382 der Beilagen zu den Stenographischen Protokollen des Nationalrates XXVIII. GP
Bericht
des Finanzausschusses
über den Antrag 375/A(E) der Abgeordneten Mag. Nina Tomaselli, Kolleginnen und Kollegen betreffend gesetzliche Implementierung der KIM-VO-Regeln
Die Abgeordneten Mag. Nina Tomaselli, Kolleginnen und Kollegen haben den gegenständlichen Entschließungsantrag am 10. Juli 2025 im Nationalrat eingebracht und wie folgt begründet:
„Die Banken haben in den Jahren vor der Einführung der KIM-VO (Kreditinstitute-Immobilienfinanzierungsmaßnahmen-Verordnung) viel zu locker Kredite vergeben. Obwohl die Grundregeln der KIM-VO schon seit 2014 als Empfehlung von den Bankenaufsichtsbehörden gegenüber den Banken ausgesprochen worden sind, sind diese laut FMA-Vorstand Ettl zu 90 Prozent nicht eingehalten worden. Jetzt kurz vor Auslaufen der KIM-VO wurden die Regeln zu 90 Prozent eingehalten.

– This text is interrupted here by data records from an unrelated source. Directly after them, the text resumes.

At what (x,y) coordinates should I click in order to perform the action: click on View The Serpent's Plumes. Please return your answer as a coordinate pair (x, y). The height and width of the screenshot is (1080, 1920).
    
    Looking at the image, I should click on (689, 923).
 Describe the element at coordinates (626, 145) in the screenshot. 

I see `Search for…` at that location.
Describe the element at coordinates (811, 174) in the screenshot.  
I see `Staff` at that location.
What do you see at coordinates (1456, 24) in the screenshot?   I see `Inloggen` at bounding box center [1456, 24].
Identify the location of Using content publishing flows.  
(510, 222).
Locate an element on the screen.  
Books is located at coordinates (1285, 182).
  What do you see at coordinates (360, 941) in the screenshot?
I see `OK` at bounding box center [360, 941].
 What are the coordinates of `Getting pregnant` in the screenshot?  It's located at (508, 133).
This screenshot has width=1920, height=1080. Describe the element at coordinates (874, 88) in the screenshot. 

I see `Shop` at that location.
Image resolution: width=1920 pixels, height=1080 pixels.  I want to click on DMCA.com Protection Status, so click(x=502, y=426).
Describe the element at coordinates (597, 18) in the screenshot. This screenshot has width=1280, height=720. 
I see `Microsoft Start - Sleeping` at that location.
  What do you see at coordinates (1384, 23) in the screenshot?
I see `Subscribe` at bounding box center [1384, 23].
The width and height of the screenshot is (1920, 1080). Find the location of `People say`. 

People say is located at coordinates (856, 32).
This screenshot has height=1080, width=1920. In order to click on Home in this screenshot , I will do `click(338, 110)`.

Die Kreditvergaberichtlinien zu streichen halten die unterzeichnenden Abgeordneten für unvernünftig. Das verschafft keinem einzigen Häuslebauer ein Haus, bringt aber gleichzeitig hohe Risiken für den Finanzplatz mit sich.
Der Traum vom Eigenheim bleibt den meisten verwehrt, da seit Jahren die Immobilienpreise deutlich höher steigen als die Einkommen. Insbesondere ÖVP-Politiker sind in den letzten Jahren damit negativ aufgefallen die unabhängige Bankenaufsicht unsachlich zu kritisieren, anstatt der Immobilienspekulation Einhalt zu gebieten.
Die Folgen für die kommende Zeit ohne KIM-VO für den Finanzplatz Österreich sind noch nicht abschätzbar. Negative Folgen auf die Risikobewertung und damit allfällige Refinanzierungskosten, sowie mögliche erhöhte Kapitalerfordernisse, können jedenfalls nicht ausgeschlossen werden.
Aufhorchen lässt jedenfalls der letzte Woche vom Internationalen Währungsfonds (IWF) veröffentlichte Report zu Österreich. Der IWF mahnt die Aufsichtsbehörden zur Wachsamkeit. Die Banken sollen die vorgeschlagenen Leitlinien für die Vergabe von Wohnbaukrediten, die die KIM-VO ersetzen sollen, strikt einhalten. Des Weiteren empfiehlt der IWF der Bundesregierung kurzfristig eine gesetzliche Implementierung der KIM-VO-Regeln, um diese Maßnahme als permanentes, strukturelles Instrument zu nutzen- dies vor Beginn einer erneuten Boomphase des Kreditzyklus.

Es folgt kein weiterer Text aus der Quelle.